Copying nothing before it, reproduce the line that holds "This screenshot has width=700, height=545." and every line after it in the data, exactly.

(Entries taken from a collection)
────

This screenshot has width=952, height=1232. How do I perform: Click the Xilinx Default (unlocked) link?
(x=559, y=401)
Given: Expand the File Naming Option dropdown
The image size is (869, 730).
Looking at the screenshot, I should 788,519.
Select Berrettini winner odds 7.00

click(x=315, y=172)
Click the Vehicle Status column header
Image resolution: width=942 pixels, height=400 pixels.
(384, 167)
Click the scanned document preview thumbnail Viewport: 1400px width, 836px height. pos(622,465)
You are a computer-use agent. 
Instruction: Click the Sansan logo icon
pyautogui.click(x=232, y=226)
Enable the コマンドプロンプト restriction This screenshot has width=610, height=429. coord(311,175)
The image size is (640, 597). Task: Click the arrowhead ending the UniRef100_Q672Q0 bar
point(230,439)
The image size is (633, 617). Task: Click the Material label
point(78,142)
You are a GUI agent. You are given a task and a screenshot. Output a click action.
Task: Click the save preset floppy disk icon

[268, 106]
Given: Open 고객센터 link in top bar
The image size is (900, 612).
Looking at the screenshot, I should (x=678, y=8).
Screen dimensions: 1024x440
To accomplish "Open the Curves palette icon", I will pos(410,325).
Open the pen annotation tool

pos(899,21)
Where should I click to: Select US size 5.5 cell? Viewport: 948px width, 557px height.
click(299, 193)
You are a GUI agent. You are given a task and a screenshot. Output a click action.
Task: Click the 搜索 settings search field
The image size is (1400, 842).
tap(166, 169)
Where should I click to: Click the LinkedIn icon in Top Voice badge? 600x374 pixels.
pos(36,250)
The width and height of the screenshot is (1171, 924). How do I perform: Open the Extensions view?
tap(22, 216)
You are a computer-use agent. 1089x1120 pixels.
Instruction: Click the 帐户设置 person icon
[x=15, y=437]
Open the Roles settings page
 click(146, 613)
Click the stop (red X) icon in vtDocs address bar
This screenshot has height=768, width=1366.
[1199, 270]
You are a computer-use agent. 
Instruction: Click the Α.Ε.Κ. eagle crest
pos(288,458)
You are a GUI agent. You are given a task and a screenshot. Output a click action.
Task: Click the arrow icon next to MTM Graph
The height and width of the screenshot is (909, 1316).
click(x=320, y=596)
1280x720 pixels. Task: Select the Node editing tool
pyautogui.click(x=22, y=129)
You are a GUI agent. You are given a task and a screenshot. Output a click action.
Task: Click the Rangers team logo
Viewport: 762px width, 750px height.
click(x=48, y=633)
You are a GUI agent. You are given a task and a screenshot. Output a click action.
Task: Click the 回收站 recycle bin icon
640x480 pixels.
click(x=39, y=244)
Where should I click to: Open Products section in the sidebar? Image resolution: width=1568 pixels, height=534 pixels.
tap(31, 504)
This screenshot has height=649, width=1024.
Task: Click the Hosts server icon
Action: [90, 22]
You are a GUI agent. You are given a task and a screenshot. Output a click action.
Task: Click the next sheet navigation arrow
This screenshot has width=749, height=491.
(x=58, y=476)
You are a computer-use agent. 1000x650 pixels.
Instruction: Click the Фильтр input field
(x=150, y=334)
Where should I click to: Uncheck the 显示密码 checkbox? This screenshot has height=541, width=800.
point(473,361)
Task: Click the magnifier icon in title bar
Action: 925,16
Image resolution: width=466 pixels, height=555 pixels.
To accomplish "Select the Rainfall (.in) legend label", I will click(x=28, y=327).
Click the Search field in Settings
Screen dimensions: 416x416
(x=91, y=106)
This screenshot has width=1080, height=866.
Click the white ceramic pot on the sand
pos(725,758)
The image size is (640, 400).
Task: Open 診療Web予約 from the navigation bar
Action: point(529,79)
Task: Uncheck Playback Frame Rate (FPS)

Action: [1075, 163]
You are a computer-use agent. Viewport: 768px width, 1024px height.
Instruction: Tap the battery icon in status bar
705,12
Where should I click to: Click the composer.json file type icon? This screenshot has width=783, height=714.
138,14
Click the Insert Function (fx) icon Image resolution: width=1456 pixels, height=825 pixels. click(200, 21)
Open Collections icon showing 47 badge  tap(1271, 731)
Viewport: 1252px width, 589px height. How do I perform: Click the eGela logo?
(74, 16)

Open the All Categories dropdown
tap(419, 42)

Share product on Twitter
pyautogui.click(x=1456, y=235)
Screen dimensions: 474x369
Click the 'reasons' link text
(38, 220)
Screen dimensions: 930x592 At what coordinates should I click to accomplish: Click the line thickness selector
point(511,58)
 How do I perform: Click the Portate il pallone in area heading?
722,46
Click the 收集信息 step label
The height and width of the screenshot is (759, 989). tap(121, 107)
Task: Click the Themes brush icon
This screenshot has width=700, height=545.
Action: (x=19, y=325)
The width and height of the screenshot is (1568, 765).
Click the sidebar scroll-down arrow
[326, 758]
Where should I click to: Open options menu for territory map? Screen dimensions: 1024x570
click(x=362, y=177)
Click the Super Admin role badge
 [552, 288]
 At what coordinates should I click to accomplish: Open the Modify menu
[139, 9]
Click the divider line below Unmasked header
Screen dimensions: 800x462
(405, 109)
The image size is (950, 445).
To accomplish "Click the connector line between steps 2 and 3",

────

- [RESPONSE TO THE TASK]:
This screenshot has width=700, height=545.
Action: (x=19, y=325)
The width and height of the screenshot is (1568, 765).
Click the sidebar scroll-down arrow
[326, 758]
Where should I click to: Open options menu for territory map? Screen dimensions: 1024x570
click(x=362, y=177)
Click the Super Admin role badge
 [552, 288]
 At what coordinates should I click to accomplish: Open the Modify menu
[139, 9]
Click the divider line below Unmasked header
Screen dimensions: 800x462
(405, 109)
The image size is (950, 445).
To accomplish "Click the connector line between steps 2 and 3",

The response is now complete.